Designing a Multiplayer Game Similar to Teamfight Tactics

I’m currently struggling to create a multiplayer game similar to League of Legends Teamfight Tactics. I want to generate the same map for each player and position them accordingly. Additionally, I want to implement a player list UI on the right side, and when a player icon is clicked, the camera should switch to view that specific player’s perspective. Could you provide some ideas on how to design this? Should I use multiple scenes for this purpose?

Judging by a video this seems a purely turn-based game. You may not even need NGO for this, it could be implemented solely with cloud/web services. More so if this is what it seems to be: a purely 1vs1 experience much like chess.

The players seem to be able to perform only discrete actions. They can tell to attack a target and then the figures perform their animation. The command “attack” is networked, but everything else each client can run on its own because it has no impact on the gameplay, it’s purely visual.

I don’t know about maps. Are there even custom maps? It looks quite simply like a chess board but with hexagonal fields. This may be presented with different visuals but as far as I can tell the “map” is the same size and shape throughout the game.

If by player list you mean a feature where you can watch other player’s matches as a spectator, then there’s all the more reason to implement this with webservices because then you needn’t have all the players and spectators connected to the same server.

In any case, keep in mind that a scene is a container for game objects. You can load a scene or you can toggle one game object tree inactive while setting another active - same effect except the latter is faster and easier to handle. It also lends itself well to using additive scene loading where the scene becomes nothing but a prefab of content that you can load and unload.

Having clients in multiple (single-loaded) scenes in NGO is not possible without implementing custom scene management, which is quite challenging to implement.

Thank you very much for your reply! The game I want to implement does not need physical interactions between players, but they can observe each other’s play. It is similar to a tower defense game where each player has their own map to play on. You mentioned that it does not even need networked game objects (NGO). Could you please recommend any solution that can be used to make this game?

One solution would be Unity’s Cloud Services. Authentication, Cloud Save and Cloud Code could make that game tick.

Thanks I will have a look at it.

Just one more question that I am curios about is that, by using that solution, instead of synchronizing every object in the game, is it possible to just switch the camera view to another player’s perspective?

Sure since this has no impact on the gameplay.

Although it depends a little on what “another player’s perspective” actually is. Say you have 100 matches running, each 1 vs 1, then you’d have the list of matches stored in the cloud with the player IDs. In order to show any viewpoint you’d also have to have each match’s current state in the cloud.
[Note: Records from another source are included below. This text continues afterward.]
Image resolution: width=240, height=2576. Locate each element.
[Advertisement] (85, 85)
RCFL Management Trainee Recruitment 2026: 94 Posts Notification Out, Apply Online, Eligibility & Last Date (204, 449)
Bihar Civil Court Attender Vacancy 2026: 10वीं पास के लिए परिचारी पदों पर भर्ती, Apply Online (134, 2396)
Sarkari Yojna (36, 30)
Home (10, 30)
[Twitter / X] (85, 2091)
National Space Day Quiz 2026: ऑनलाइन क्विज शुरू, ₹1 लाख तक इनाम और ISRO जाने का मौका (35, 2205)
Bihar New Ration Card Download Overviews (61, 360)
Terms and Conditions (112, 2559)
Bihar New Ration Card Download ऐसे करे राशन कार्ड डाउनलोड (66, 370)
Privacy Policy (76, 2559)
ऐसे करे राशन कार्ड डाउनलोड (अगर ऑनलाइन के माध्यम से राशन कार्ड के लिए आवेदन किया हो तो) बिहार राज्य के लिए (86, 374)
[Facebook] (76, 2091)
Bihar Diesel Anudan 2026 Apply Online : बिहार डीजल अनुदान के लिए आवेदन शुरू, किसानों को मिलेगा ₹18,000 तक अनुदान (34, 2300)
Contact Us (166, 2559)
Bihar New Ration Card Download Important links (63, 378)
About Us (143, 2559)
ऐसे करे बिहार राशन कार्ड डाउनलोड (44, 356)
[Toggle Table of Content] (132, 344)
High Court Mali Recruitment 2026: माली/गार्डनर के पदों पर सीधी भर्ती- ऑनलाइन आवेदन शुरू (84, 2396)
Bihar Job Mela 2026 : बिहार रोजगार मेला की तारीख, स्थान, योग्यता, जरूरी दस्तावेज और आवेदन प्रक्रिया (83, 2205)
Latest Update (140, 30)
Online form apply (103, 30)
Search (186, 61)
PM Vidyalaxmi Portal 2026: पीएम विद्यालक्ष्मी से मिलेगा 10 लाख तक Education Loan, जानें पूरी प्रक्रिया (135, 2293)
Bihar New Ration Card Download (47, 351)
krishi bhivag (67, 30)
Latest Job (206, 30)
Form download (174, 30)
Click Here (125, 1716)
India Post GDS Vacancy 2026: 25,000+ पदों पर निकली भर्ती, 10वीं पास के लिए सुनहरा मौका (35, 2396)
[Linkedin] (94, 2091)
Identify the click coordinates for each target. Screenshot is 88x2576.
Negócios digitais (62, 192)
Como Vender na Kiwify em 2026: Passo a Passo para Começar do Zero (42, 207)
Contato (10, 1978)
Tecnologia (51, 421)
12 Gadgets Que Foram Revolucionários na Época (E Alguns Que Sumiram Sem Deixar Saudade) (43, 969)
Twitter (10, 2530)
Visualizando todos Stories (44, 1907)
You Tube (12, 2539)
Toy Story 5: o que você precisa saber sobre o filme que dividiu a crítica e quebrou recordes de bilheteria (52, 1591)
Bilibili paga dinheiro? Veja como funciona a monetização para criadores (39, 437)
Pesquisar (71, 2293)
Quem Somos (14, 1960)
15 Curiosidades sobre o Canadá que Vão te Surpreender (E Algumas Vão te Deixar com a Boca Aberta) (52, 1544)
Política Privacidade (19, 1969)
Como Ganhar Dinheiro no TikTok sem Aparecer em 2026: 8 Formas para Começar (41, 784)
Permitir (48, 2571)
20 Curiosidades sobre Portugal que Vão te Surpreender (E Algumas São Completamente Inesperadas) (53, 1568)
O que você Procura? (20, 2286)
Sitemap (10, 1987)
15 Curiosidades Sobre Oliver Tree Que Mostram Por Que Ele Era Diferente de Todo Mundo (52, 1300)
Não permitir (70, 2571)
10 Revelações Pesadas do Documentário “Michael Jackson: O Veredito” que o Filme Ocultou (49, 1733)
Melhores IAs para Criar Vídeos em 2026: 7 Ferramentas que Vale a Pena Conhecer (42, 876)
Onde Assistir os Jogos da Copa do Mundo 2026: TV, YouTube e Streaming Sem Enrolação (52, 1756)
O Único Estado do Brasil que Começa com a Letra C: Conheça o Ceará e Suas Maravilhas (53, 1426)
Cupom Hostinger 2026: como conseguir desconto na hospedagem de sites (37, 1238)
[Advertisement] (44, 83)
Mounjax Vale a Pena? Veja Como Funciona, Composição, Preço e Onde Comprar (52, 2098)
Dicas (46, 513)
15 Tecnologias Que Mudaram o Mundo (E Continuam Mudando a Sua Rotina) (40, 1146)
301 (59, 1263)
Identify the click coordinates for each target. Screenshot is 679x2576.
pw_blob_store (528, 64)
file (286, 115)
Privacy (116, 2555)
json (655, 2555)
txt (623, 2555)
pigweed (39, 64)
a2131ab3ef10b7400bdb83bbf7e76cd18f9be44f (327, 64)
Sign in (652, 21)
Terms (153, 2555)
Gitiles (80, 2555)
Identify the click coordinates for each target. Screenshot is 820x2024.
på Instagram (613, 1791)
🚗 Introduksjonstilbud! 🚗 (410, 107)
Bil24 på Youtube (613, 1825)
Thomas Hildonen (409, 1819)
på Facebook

It’s absolutely doable but make no mistake, neither networking nor cloud implementation are easy to accomplish. Particularly if it’s your first time attempting such a game. Try to take small steps at a time.

Thank you again for your response. However, I don’t understand how it’s possible to show your play to others without sending movement data or similar to the server.

“Movement” is irrelevant.

The command is like in chess: “Piece A moves to location X/Y” or “Piece B attacks piece on location X/Y”

Given those commands, the game knows how to move pieces and how to animate them. It might even get told which piece wins if there’s some form of simulated combat, or the attack is merely damaging but not killing the opponent so the attacker doesn’t actually change its game state - it merely performs animations moving to the target, swinging his arms, and returning.